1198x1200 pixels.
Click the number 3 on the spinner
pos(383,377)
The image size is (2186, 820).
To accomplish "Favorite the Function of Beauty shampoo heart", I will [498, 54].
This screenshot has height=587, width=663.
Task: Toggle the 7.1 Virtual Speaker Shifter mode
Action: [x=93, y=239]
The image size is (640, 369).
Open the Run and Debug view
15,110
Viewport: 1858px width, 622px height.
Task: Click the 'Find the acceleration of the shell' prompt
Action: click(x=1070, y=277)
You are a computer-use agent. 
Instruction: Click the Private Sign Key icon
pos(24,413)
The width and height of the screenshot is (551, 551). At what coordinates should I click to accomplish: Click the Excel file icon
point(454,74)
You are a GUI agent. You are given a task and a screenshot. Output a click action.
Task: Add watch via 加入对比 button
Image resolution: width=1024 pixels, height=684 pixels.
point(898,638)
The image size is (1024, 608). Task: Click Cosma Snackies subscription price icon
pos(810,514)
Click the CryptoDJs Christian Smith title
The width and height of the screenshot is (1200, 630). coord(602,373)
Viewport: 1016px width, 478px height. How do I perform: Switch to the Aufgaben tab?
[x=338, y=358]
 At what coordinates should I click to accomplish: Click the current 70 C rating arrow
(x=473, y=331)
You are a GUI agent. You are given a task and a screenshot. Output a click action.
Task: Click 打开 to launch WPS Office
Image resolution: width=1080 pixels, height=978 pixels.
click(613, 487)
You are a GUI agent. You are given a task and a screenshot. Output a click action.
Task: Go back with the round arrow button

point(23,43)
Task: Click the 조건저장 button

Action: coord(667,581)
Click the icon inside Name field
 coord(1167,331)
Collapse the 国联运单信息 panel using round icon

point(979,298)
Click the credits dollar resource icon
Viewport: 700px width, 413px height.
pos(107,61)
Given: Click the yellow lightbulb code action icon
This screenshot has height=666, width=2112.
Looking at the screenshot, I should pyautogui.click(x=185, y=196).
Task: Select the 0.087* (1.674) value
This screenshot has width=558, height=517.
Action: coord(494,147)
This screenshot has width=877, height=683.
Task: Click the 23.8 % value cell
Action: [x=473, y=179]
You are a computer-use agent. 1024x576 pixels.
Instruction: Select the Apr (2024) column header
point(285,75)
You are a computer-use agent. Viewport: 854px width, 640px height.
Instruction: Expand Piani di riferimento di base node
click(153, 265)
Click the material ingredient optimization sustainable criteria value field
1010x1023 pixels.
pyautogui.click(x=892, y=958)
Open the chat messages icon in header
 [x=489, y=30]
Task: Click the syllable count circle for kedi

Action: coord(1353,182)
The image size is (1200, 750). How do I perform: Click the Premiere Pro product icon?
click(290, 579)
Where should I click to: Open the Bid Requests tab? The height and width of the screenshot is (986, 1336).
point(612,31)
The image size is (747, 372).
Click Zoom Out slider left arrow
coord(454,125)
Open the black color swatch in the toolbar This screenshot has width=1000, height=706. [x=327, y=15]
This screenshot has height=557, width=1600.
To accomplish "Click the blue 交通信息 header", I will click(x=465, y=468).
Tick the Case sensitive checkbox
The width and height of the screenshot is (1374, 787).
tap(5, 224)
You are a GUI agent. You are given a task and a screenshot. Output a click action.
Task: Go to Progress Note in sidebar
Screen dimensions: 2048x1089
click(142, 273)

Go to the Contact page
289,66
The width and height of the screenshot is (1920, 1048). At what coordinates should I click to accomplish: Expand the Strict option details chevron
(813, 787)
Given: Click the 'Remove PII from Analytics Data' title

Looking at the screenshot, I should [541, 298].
************
> [What you will do]: Going through the entries above, show each line that contains "computer".

> [Task output]:
You are a computer-use agent. 
You are a computer-use agent. 1024x576 pixels.
You are a computer-use agent. Viewport: 854px width, 640px height.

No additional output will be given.